Caught a couple nice browns Wednesday a 5lber 2 20” and one 16” and a half dozen around 12”


----------



## motorhead99999 (Apr 3, 2020)




----------



## alleyyooper (Apr 6, 2020)

Bet it was really the fisherperson with the pink hat that caught them. You just want the credit don't ya?

Al


----------



## buzz sawyer (Apr 6, 2020)

Been out a couple times now. They stocked goldies a couple weeks ago, caught three, some rainbows and a brookie. All 12" - 15". I like to fry in butter with some parsley and seafood seasoning.


----------



## motorhead99999 (Apr 6, 2020)

alleyyooper said:


> Bet it was really the fisherperson with the pink hat that caught them. You just want the credit don't ya?
> 
> Al


She did catch that one. I usually don’t take pics unless there huge.


----------



## motorhead99999 (Apr 6, 2020)

buzz sawyer said:


> Been out a couple times now. They stocked goldies a couple weeks ago, caught three, some rainbows and a brookie. All 12" - 15". I like to fry in butter with some parsley and seafood seasoning.

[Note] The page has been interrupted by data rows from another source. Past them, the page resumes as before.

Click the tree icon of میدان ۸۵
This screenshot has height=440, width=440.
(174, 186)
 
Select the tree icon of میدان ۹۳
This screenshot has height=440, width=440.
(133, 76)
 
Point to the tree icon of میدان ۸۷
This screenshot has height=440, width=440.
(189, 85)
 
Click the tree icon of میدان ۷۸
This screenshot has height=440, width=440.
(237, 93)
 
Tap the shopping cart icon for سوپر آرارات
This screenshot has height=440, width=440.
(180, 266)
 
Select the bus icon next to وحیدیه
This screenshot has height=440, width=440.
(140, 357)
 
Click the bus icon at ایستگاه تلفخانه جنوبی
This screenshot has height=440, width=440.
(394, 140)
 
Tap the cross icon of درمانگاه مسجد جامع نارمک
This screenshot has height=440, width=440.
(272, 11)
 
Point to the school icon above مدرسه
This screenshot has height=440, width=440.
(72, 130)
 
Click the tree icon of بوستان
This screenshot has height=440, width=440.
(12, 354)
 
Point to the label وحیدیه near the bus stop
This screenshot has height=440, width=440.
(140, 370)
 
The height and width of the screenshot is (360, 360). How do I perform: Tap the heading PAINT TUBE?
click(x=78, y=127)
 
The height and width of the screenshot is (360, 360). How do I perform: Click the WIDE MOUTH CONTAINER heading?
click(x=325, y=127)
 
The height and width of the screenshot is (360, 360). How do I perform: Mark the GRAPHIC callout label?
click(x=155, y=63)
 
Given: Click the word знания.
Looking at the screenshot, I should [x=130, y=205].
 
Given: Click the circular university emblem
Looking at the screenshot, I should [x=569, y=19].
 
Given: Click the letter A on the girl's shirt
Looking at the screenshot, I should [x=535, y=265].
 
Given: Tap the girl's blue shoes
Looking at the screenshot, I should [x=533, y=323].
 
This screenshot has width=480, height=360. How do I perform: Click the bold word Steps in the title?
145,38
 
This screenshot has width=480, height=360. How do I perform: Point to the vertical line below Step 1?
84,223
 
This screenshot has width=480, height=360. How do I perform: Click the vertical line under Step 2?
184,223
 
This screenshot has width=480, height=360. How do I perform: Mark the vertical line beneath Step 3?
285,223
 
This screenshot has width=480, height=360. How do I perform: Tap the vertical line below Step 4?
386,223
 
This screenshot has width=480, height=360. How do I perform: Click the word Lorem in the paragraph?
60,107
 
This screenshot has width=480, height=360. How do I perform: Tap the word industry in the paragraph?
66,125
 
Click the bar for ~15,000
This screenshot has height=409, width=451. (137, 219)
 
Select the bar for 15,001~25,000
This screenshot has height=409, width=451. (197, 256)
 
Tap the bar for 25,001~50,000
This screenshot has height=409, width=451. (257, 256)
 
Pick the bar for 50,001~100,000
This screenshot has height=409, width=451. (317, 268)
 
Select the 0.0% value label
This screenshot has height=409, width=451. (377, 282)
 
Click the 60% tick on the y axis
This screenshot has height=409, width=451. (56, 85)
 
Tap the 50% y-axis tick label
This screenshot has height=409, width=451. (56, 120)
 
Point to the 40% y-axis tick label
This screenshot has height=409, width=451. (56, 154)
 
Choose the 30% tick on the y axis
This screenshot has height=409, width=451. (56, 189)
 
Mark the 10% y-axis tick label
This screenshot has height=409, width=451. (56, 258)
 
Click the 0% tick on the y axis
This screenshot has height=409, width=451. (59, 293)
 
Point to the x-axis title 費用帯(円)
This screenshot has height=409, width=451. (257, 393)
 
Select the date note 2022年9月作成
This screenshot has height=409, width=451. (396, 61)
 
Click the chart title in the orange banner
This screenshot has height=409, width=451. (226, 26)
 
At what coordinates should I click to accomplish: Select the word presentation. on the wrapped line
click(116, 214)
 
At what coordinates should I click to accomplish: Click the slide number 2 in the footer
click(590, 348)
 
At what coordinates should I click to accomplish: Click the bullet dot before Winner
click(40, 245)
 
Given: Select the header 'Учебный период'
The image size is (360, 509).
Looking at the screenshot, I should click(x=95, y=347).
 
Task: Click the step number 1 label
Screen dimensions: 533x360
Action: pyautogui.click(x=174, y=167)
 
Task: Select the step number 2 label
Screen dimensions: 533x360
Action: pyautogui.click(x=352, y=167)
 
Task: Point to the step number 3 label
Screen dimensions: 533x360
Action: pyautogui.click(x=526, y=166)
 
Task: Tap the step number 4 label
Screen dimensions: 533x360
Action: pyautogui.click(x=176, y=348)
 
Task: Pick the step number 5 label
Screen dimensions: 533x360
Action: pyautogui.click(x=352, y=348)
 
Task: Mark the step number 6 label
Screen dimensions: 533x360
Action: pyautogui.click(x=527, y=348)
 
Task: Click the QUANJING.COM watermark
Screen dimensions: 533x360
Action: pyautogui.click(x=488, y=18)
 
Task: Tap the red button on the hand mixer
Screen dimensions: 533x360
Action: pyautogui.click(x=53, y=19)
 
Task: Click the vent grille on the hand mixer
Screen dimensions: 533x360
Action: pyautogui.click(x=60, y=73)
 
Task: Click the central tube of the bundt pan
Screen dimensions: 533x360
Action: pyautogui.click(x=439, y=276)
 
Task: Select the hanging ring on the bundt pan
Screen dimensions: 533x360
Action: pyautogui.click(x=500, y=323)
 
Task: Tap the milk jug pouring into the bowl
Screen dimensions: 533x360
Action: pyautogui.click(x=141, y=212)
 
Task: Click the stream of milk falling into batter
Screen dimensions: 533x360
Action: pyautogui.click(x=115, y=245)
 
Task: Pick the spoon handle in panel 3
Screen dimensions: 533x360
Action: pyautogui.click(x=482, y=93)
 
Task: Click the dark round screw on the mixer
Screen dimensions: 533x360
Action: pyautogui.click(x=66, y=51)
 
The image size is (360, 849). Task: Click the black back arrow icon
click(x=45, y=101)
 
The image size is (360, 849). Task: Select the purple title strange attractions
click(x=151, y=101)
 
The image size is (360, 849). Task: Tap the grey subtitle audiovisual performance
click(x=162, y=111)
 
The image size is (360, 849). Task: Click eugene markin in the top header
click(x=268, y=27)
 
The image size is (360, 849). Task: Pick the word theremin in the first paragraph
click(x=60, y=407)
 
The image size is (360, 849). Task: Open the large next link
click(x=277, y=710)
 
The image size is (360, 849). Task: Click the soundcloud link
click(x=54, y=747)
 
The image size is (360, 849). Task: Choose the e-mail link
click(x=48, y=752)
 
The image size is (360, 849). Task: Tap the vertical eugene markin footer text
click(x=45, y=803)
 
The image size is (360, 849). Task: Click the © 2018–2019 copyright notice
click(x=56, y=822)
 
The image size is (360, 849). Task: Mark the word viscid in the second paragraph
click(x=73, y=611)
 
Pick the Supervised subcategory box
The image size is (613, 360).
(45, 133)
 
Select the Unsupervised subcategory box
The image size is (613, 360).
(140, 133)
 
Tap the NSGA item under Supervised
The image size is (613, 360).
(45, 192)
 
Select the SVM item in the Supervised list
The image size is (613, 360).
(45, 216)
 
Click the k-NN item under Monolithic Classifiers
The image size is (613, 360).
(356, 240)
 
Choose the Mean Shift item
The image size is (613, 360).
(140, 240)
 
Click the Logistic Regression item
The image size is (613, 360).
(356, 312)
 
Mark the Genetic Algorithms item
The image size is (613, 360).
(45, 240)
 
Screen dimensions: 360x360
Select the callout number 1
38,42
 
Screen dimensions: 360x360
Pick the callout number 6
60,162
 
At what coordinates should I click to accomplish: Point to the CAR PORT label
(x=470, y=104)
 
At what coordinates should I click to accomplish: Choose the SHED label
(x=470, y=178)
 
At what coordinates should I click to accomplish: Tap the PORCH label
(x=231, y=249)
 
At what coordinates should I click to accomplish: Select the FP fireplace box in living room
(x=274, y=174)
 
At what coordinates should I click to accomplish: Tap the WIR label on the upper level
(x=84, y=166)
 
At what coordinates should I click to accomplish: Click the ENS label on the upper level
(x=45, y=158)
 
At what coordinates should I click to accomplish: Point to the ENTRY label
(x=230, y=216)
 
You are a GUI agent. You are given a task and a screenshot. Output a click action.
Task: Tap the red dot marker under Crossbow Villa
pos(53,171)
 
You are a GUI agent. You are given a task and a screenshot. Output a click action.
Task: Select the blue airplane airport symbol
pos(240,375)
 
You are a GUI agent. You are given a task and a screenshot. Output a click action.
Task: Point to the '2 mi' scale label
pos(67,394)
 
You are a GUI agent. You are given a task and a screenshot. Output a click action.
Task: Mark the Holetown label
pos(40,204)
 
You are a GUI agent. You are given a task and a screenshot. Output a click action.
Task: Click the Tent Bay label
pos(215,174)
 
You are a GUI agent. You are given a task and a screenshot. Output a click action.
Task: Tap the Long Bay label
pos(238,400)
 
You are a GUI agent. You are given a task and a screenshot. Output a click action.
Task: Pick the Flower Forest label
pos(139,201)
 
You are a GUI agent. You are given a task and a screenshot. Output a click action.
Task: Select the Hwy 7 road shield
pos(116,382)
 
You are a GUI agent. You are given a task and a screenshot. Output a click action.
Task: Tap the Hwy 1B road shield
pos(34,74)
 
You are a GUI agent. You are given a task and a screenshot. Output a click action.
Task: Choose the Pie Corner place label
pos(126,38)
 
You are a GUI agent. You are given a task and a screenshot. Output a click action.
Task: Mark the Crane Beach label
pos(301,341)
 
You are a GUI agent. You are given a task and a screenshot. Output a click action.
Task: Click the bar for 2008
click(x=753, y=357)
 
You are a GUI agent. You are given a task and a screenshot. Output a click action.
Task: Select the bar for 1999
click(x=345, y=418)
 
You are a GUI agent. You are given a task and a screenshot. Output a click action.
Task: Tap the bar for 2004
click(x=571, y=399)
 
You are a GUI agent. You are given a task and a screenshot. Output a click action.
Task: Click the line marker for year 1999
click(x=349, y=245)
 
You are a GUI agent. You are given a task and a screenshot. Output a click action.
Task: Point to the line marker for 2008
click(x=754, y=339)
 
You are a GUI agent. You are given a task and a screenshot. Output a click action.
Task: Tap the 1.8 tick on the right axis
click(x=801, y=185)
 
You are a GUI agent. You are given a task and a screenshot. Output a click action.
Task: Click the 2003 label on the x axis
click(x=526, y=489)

I went out this afternoon and caught a couple small browns 10-15 inch range. I usually don’t keep them except for my neighbor. Her son is deathly allergic to about everything with a shell including peanuts. She doesn’t feel comfortable buying fish from the store. Otherwise I let em go for next time. I like fish. Just hate cleaning them lol. I’ll keep the occasional walleye for myself.


----------